Restricted Sectors: foreign investors shall comply with the requirements for equity percentages, senior officers and other special administrative measures specified in the Negative List, and shall obtain approval from the Chinese government (Security Review). The restricted sectors include automotive (except for new energy vehicles), nuclear power plants, air transportation, civil airports, telecommunications, etc.
In order to circumvent the application of the Negative List, many foreign investors adopt the VIE structure, which is a Chinese domestic company indirected controlled by foreign investors through contracts. This practice is very common for Technology, Media & Telecommunications enterprises in China.
The company Name shall be in Chinese characters and include 4 elements: (1) the administrative regions where it is located; (2) trade name; (3) industry or sector involved; (4) form of organization.
For example, the company, Yiwu Concord Imp and Exp Co Ltd (义乌协和进出口有限公司), has the said four elements.
Generally, there is no statutory minimum amount of registered capital for setting up a limited liability company in China, except for some special industries such as:
banking, securities, funds, investment, insurance, publishing, construction, tourism, telecommunications, international freight or air transport, etc.

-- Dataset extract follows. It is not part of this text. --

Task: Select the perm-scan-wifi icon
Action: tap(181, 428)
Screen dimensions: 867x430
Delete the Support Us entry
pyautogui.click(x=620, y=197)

Shareholders shall not be required to pay up the subscribed capital when the company is incorporated. Articles of Association may specify the term for making a capital contribution, which can be made in currency or in transferable physical objects, intellectual property and land use rights.
In China, the corporate governance structure consists of shareholders, directors, supervisors, managers, and legal representatives, who can be also foreign citizens not resident in China for sectors excluded by the Negative list.

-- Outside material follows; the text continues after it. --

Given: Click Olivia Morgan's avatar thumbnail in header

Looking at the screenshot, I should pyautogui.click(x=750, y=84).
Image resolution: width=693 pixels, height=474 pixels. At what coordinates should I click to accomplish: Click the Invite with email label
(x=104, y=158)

For limited liability company, the number of shareholders should be less than 50, while for joint-stock limited company, the number of shareholders should be in the range from 2 to 200, and more than half of which should have domiciles in China.
(2) Board of directors
The company can have one or two directors or a board of directors with 3-13 people, in charge up to 3 years, re-eligible.

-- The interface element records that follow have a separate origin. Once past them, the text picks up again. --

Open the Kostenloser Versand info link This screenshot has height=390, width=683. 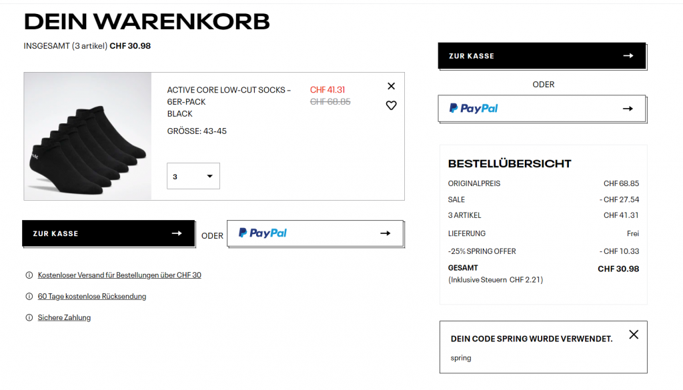pos(119,275)
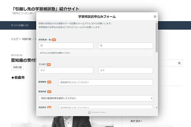Go to トップ in the breadcrumb
The image size is (191, 127).
click(14, 39)
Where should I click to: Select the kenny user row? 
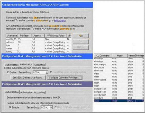pyautogui.click(x=39, y=51)
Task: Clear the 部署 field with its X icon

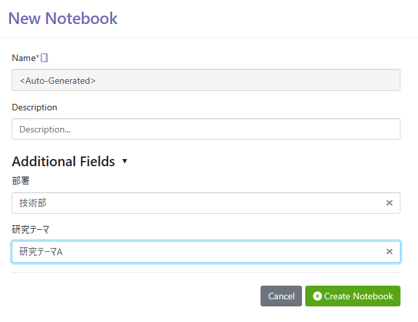Action: click(389, 203)
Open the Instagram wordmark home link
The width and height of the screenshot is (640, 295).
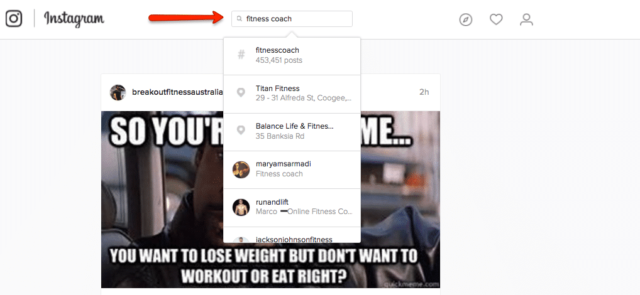click(74, 19)
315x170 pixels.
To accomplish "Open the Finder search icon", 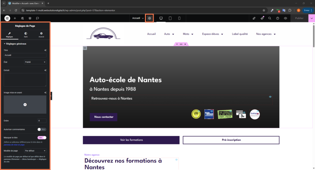I will pyautogui.click(x=270, y=18).
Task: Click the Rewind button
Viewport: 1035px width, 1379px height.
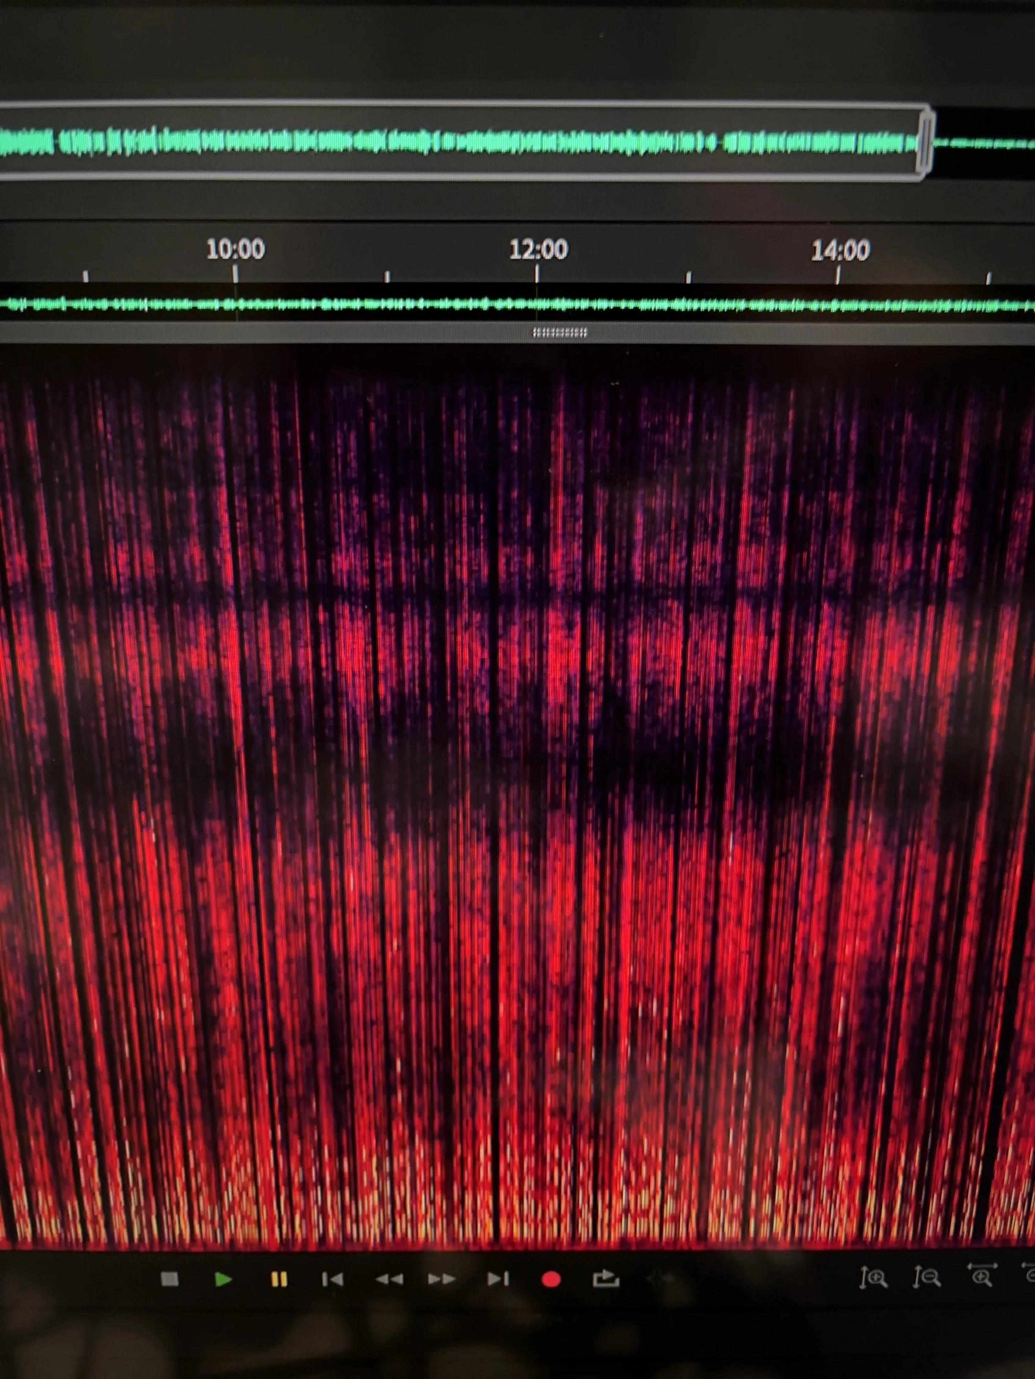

The company can have one or two supervisors or a board of supervisors with more than three supervisors, in charge up to 3 years, re-eligible.
The company can have one or more manager(s) responsible for the board of directors or single activities.
(5) Legal representative
The company must designate a person as its legal representative, who can be the chairman of the board, the sole director or the manager. The legal representative may be required to assume applicable personal liabilities.